• Task to complete: Exact copy, no pictures: reproduce the lines from the one that holds "Task: Click the large Rance5D cover artwork" through the end of the entries.

::::::

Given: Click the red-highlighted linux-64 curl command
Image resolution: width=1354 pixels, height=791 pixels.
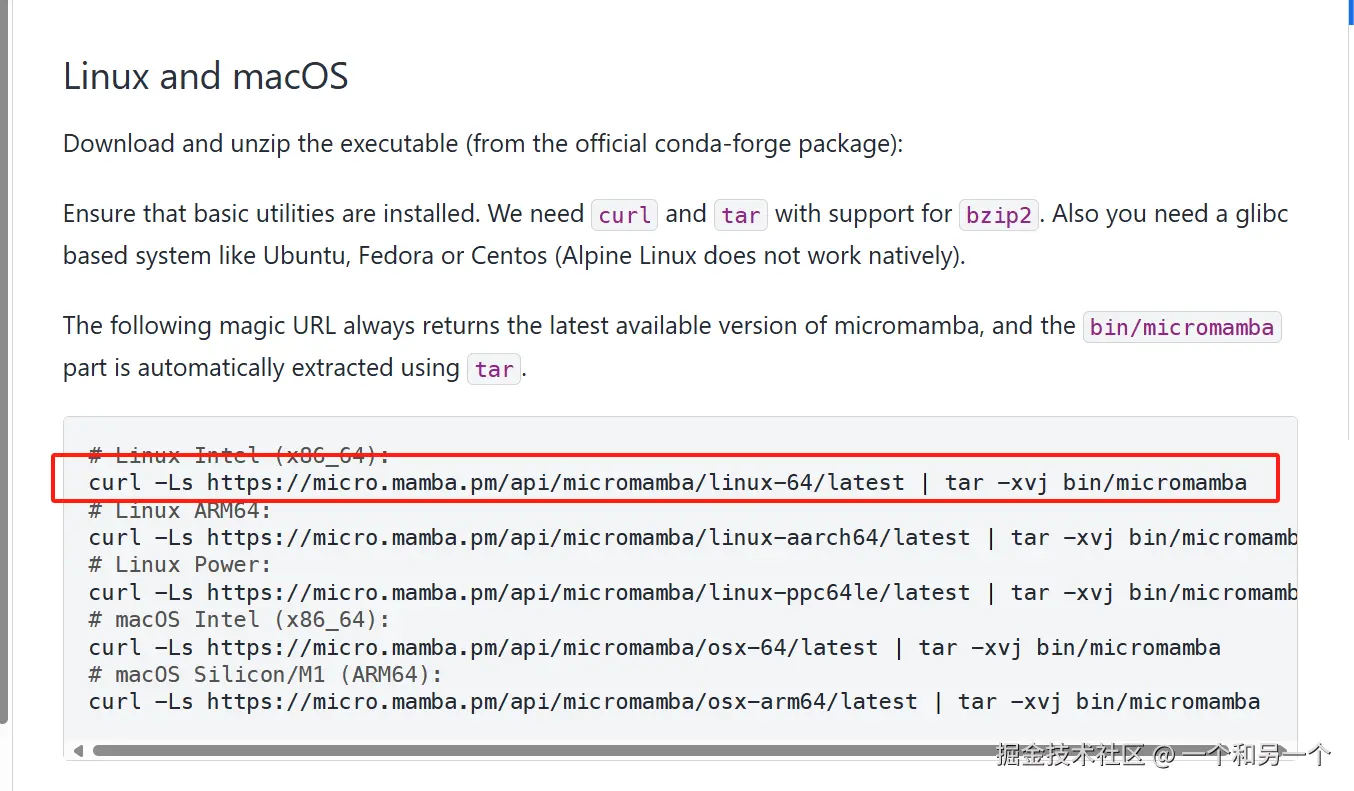Looking at the screenshot, I should pos(667,483).
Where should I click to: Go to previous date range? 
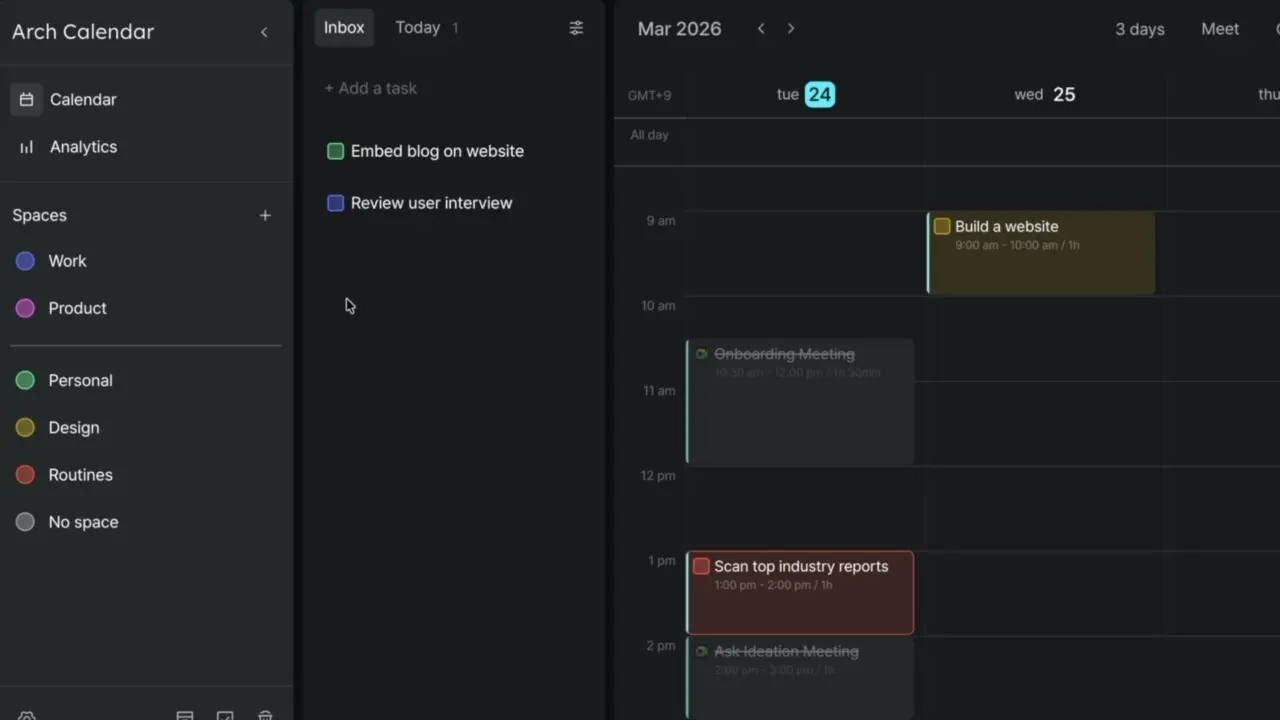pos(761,29)
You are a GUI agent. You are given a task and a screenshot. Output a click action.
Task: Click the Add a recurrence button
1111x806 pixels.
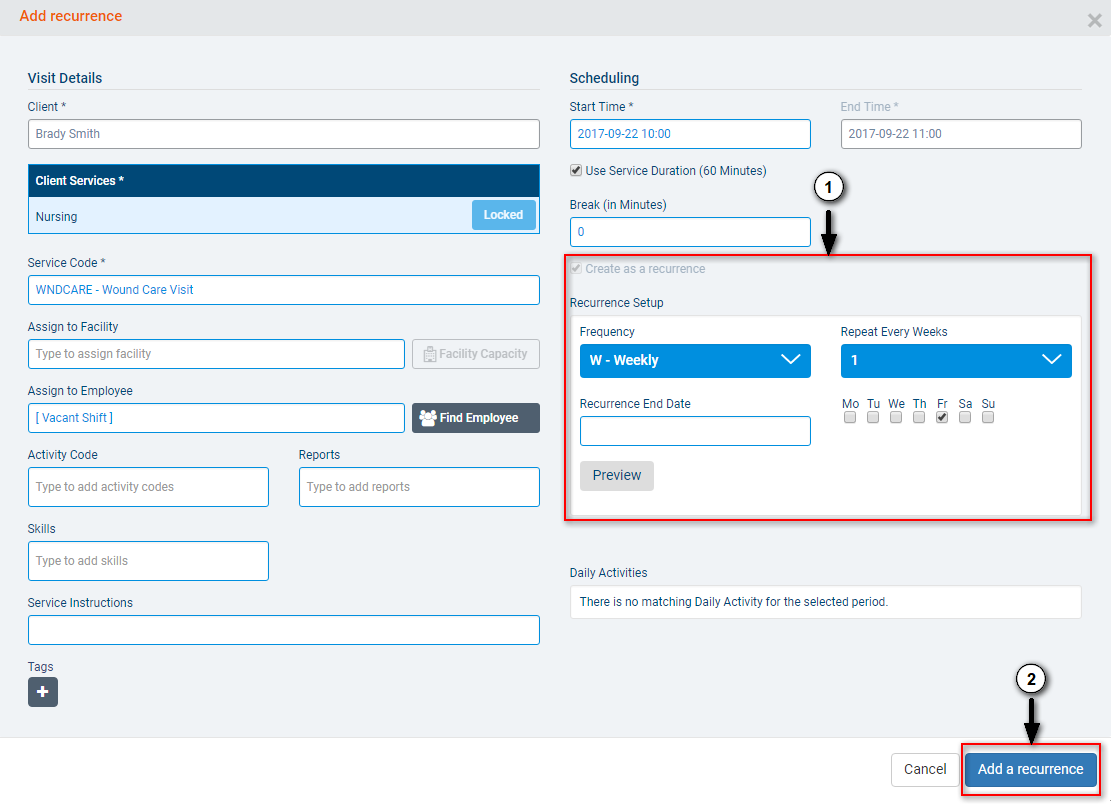tap(1030, 769)
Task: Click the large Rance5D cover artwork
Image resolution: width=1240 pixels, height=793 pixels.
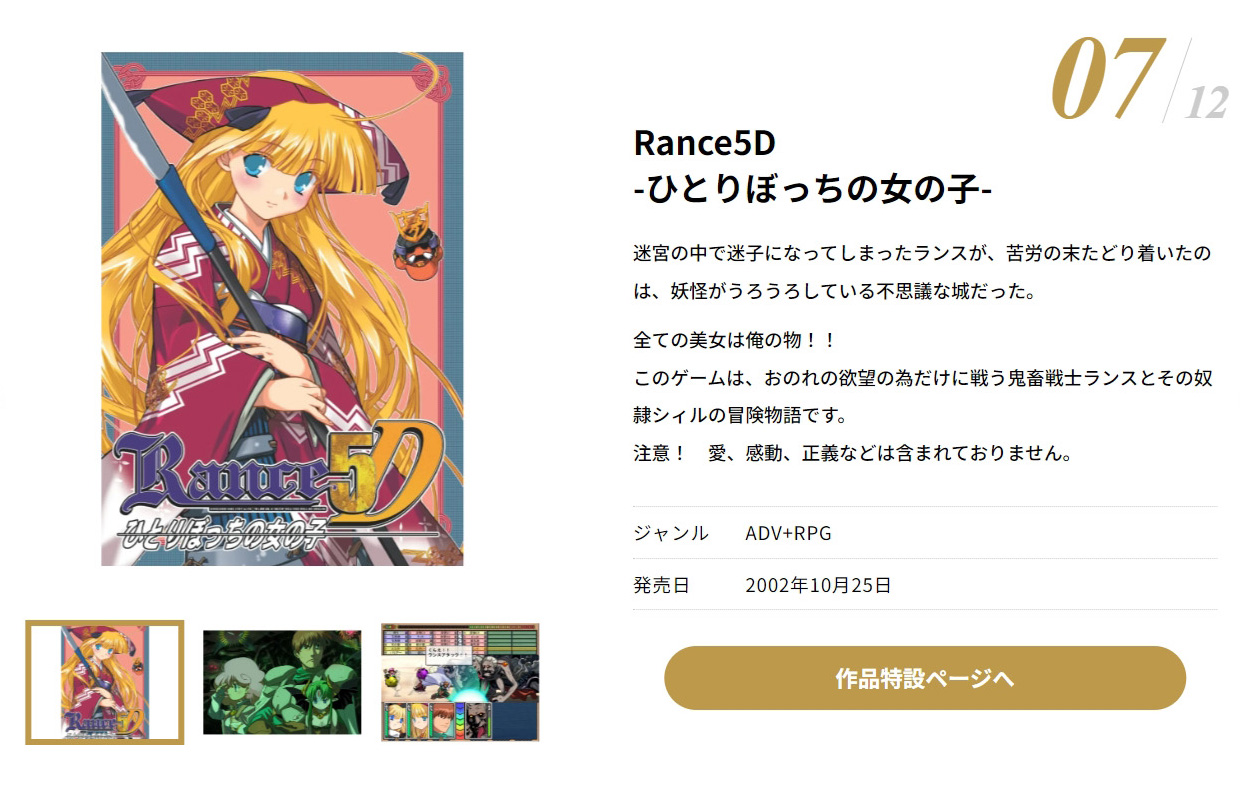Action: [282, 309]
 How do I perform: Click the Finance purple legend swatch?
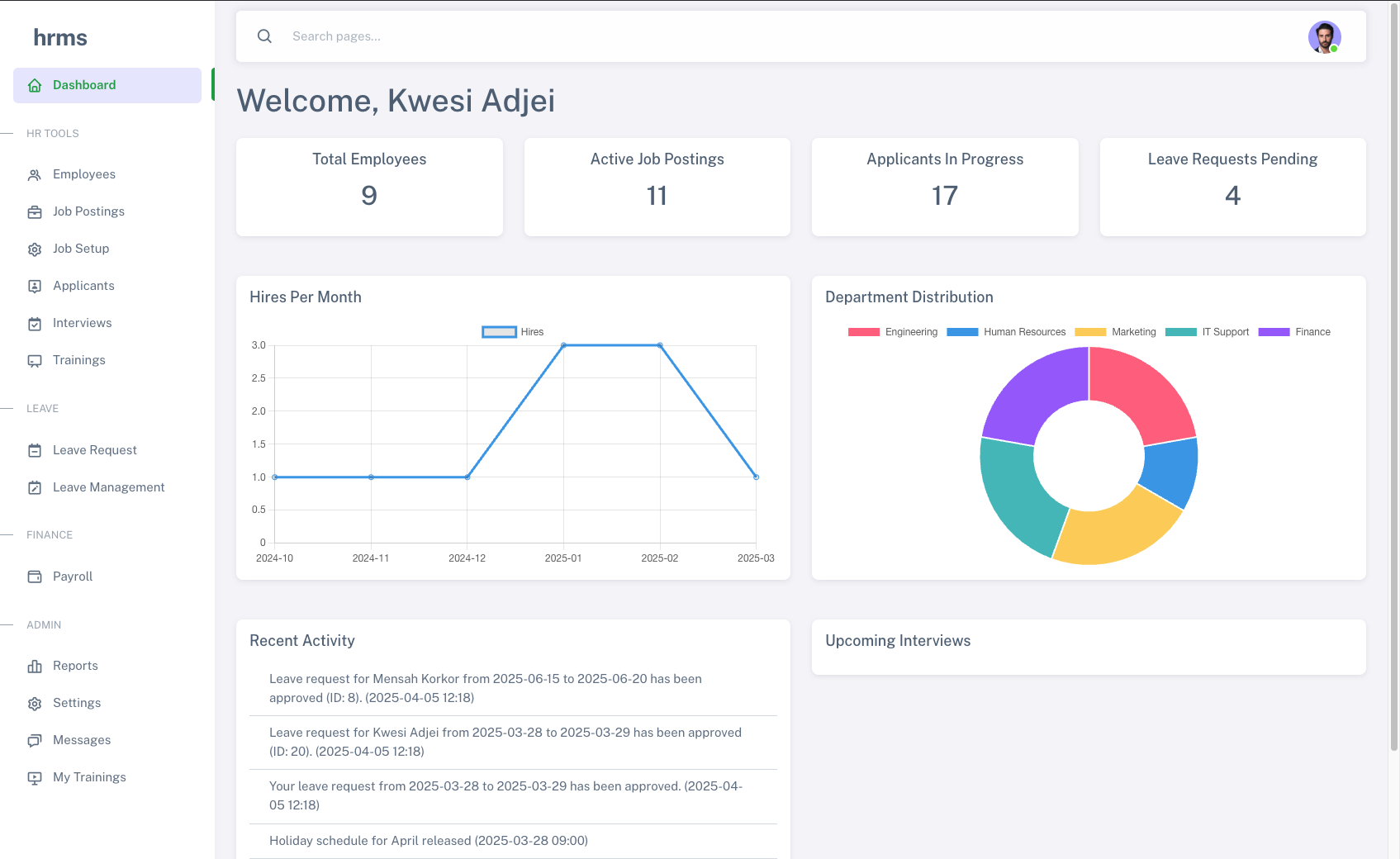1274,332
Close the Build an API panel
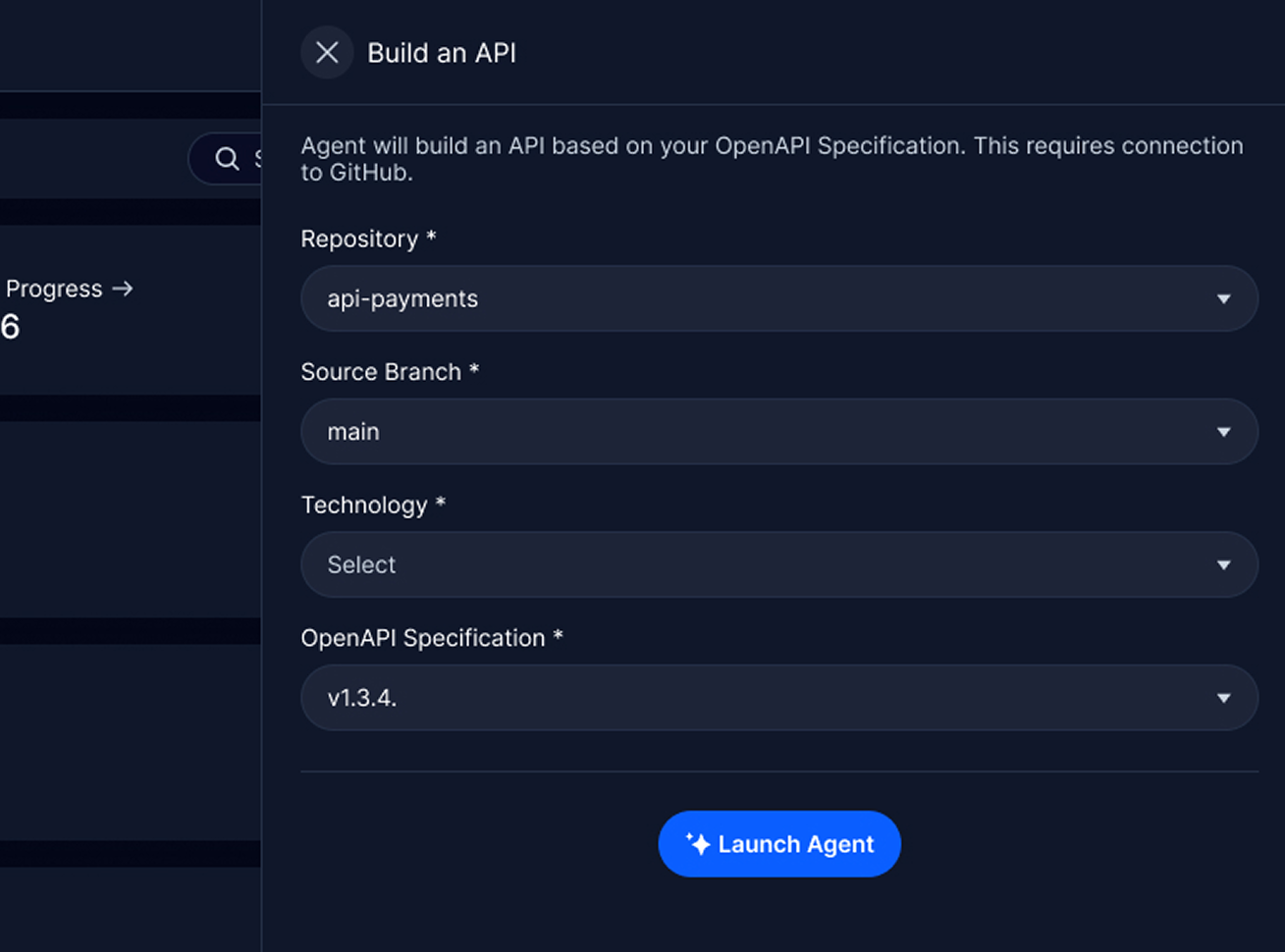Screen dimensions: 1285x952 (327, 53)
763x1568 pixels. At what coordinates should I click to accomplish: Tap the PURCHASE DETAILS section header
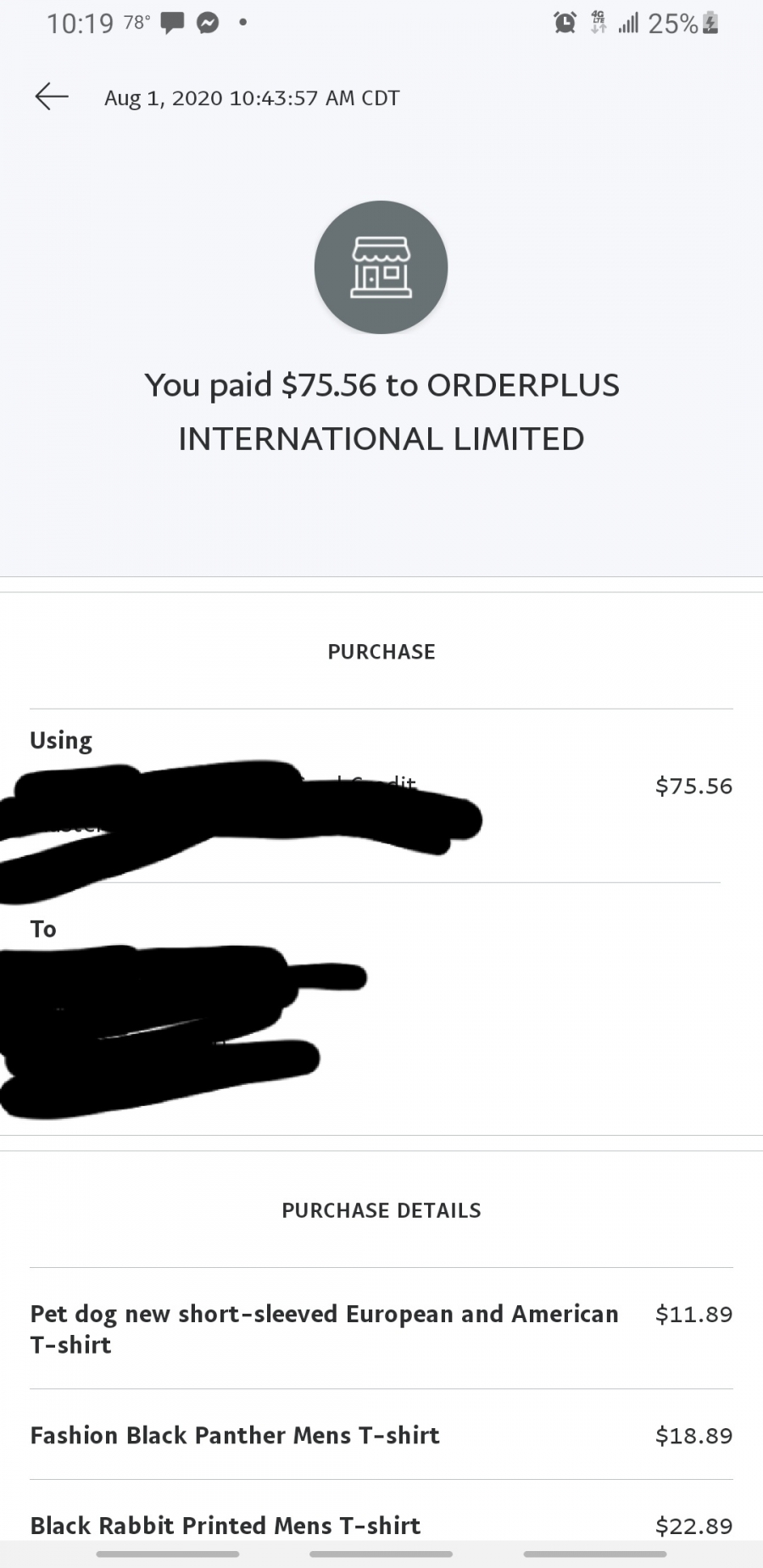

::::::

• Answer to this exercise:
Task: Click the large Rance5D cover artwork
Image resolution: width=1240 pixels, height=793 pixels.
Action: [282, 309]
 How do I perform: Click the Finance purple legend swatch?
1274,332
Close the Build an API panel
Screen dimensions: 1285x952 (327, 53)
763x1568 pixels. At what coordinates should I click to accomplish: Tap the PURCHASE DETAILS section header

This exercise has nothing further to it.